The VENUSS study [3] presented multiple decision curves, but their utility in providing patient-specific risks is limited because such risk-grouping de-emphasizes the variability in threshold probabilities. The three predefined risk groups produced exactly three discrete points instead of a continuous curve reflecting a range of potential threshold probabilities. Consider a scenario in which a patient contemplates whether to undergo adjuvant treatment, where an applicable threshold probability for that decision ranges between 10 and 20% for the outcome of recurrence at 5 years: all patients in the VENUSS intermediate risk group (group-based risk of 15.4% at 5 years) would have been recommended for adjuvant treatment. However, depending on where they fall within the risk group, patients may have made a different decision if they were provided with a specific recurrence probability at a landmark time instead of the VENUSS group. Thus, the precision of risk predictions enhances the shared decision-making process between patients and physicians to incorporate individual risk tolerance.

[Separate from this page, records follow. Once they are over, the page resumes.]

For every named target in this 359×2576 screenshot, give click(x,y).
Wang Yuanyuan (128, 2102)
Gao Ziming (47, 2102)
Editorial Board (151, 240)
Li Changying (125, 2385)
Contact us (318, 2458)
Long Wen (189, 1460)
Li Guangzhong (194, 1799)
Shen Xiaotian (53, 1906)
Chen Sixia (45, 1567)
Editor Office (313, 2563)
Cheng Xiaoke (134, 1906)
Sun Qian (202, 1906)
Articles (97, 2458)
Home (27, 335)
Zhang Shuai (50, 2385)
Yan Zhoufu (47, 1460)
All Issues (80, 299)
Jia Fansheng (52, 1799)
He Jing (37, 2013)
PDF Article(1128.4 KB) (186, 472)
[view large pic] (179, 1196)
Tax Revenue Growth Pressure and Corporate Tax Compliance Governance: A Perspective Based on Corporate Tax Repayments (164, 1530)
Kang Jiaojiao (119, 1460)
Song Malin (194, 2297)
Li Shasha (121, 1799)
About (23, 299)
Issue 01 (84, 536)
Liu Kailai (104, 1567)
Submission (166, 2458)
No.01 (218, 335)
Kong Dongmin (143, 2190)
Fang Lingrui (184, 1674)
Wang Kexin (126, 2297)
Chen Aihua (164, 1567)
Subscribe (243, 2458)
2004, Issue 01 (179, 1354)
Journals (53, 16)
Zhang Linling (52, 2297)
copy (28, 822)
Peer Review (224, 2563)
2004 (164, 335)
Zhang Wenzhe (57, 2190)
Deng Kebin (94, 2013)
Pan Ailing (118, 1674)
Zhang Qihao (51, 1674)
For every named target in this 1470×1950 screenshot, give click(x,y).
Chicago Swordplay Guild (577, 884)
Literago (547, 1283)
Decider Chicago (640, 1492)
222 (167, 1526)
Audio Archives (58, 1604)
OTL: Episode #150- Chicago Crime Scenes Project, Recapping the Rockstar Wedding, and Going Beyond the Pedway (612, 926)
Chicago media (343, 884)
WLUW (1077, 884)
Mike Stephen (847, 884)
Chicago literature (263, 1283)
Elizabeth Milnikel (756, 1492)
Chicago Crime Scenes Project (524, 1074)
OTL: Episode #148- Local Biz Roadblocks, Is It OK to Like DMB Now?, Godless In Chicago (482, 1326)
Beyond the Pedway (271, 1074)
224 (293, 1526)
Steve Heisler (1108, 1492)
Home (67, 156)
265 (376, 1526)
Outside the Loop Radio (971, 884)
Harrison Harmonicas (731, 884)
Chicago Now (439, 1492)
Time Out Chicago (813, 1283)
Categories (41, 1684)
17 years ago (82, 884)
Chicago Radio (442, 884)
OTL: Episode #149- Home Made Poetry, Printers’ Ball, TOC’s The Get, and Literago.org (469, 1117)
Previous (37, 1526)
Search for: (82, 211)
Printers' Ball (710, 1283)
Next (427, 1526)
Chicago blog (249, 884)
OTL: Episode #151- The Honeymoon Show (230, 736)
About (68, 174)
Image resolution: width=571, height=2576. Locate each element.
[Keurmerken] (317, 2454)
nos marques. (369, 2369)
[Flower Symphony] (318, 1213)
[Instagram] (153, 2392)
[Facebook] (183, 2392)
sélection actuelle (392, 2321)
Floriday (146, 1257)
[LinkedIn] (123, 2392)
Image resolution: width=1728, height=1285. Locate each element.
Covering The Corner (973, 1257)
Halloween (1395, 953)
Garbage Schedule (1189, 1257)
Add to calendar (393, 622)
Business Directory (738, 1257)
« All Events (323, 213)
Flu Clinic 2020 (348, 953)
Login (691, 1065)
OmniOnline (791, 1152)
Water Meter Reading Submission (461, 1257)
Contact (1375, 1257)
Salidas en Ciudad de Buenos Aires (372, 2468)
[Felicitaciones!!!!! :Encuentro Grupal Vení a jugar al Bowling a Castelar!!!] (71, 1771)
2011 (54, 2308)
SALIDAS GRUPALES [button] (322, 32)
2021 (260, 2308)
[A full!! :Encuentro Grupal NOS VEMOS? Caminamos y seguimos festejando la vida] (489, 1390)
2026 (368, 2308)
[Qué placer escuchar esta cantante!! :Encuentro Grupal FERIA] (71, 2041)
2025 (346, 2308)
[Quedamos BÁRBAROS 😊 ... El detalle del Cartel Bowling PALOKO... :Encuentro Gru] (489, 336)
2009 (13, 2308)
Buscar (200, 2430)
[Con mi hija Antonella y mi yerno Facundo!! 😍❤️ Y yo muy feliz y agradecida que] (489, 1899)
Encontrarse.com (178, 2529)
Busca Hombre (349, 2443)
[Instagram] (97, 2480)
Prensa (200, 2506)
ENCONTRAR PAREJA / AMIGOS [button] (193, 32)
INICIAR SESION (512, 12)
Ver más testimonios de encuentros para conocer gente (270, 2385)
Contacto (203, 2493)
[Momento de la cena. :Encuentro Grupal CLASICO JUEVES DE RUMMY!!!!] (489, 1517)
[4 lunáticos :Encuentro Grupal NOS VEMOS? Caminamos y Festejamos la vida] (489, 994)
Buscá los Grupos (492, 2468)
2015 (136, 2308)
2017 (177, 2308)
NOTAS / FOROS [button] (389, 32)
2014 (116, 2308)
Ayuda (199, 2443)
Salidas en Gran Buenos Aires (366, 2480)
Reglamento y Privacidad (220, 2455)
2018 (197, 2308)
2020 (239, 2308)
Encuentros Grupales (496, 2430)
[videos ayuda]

Generating precise risk estimates in the modern era

Instead of risk groups, the predicted probability of recurrence at a clinically relevant timepoint should be utilized for individualized patient care. The latter is more accurate, and can be derived directly from the prediction models. Previously, simplified scoring algorithms were favored because it was tedious and complicated to estimate precise outcome probabilities for time-to-event outcomes. This challenge has now been overcome by technology: prediction models can be translated into nomograms for publication [6], or transformed into web-based calculators [7]. By inputting specific patient characteristics, these open-access prediction tools can provide patient-specific predictions of cancer outcomes across different diseases, such as the 5-year recurrence-free probability following surgery for RCC [7].

Summary and recommendations

The current VENUSS risk grouping is valuable to define cohorts for clinical studies; however, to use VENUSS in the context of estimating patient-specific risk, the following recommendations must be considered. First, following the TRIPOD guidelines [8], the VENUSS study should provide adequate detail (cumulative baseline hazards, nomograms or web-based calculators) to allow calculations of patient-specific risks rather than only group-based risks. Second, any simplification of a developed prediction model is susceptible to some loss of predictive accuracy because of rounding [9]: we recommend formal validation of the VENUSS model using original model regression coefficients and thorough reporting of the predictive performance metrics before and after simplification of the scoring system [8, 10]. Third, comparisons with other RCC models must be conducted on the basis of validating the original model coefficients rather than risk groups. Addressing these recommendations would establish the validity of the VENUSS model for patient-specific risk estimation.